- _Your goal_
An exact copy of each line below is needed, with no images in it.

- _Available data_
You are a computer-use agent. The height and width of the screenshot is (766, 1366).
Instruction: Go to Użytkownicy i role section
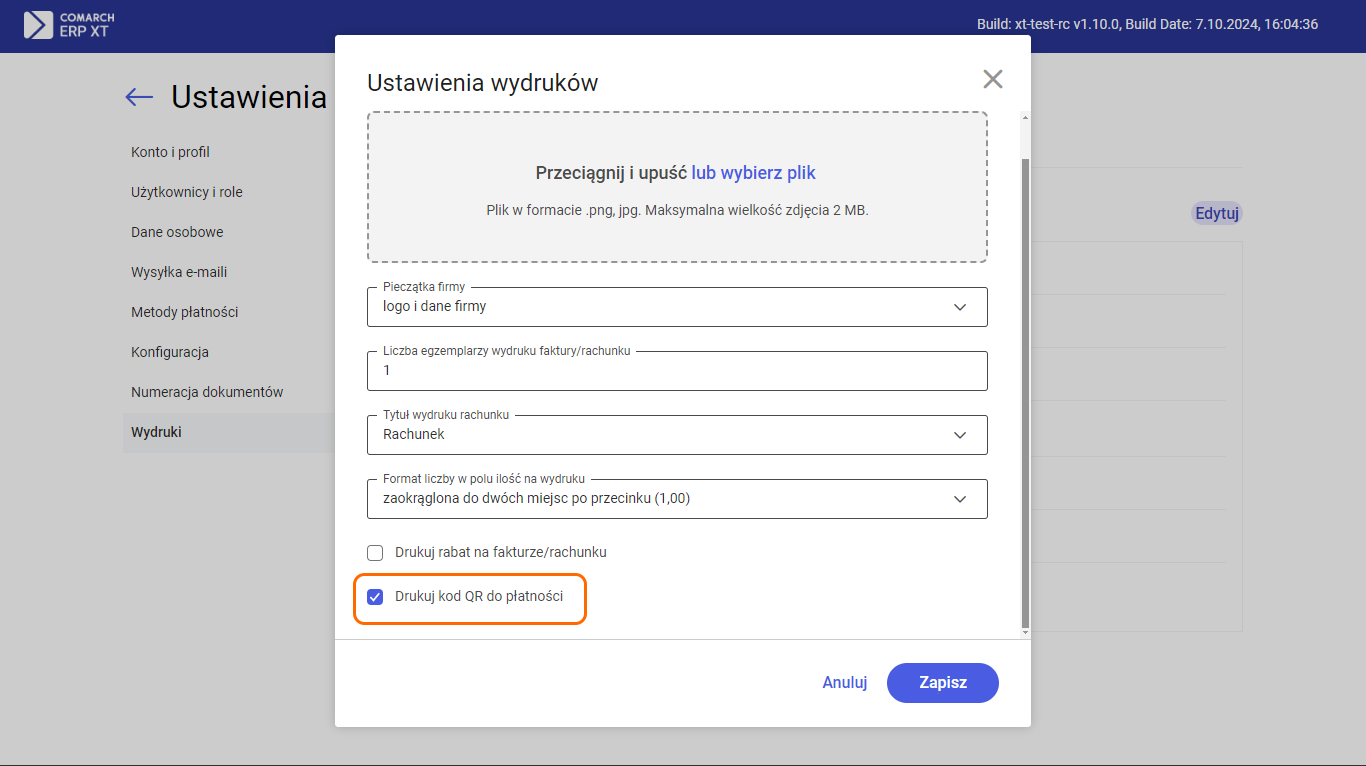[x=187, y=192]
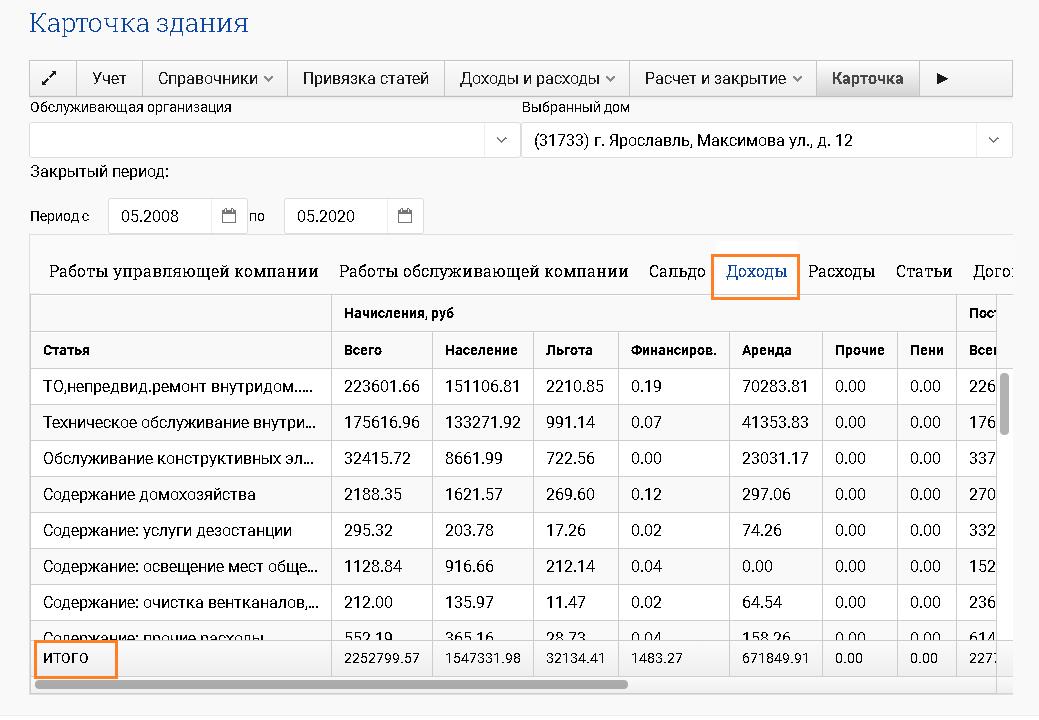Screen dimensions: 1039x720
Task: Click the diagonal expand arrows icon
Action: point(51,78)
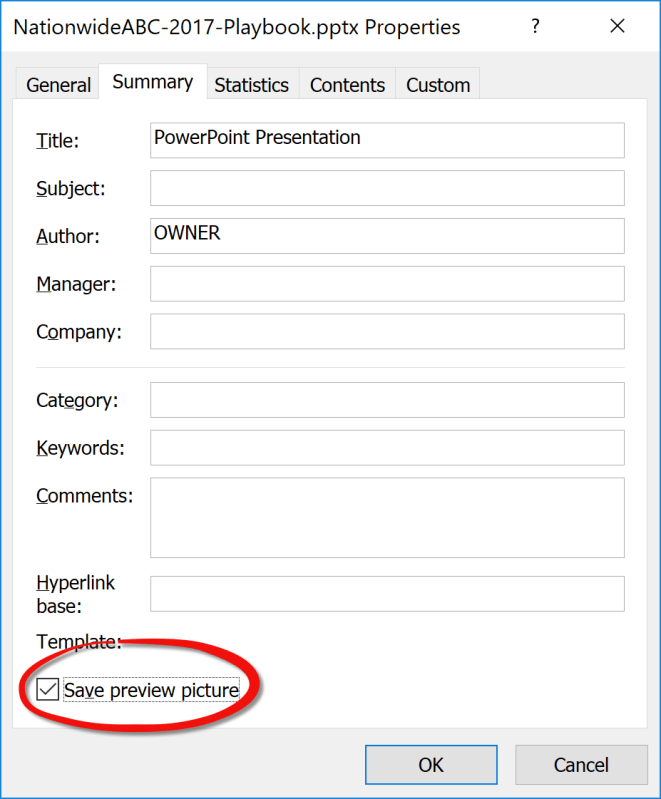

- _Task result_
You are a computer-use agent. The height and width of the screenshot is (766, 1366).
Instruction: Go to Użytkownicy i role section
[x=187, y=192]
Screen dimensions: 1039x720
Task: Click the diagonal expand arrows icon
Action: point(51,78)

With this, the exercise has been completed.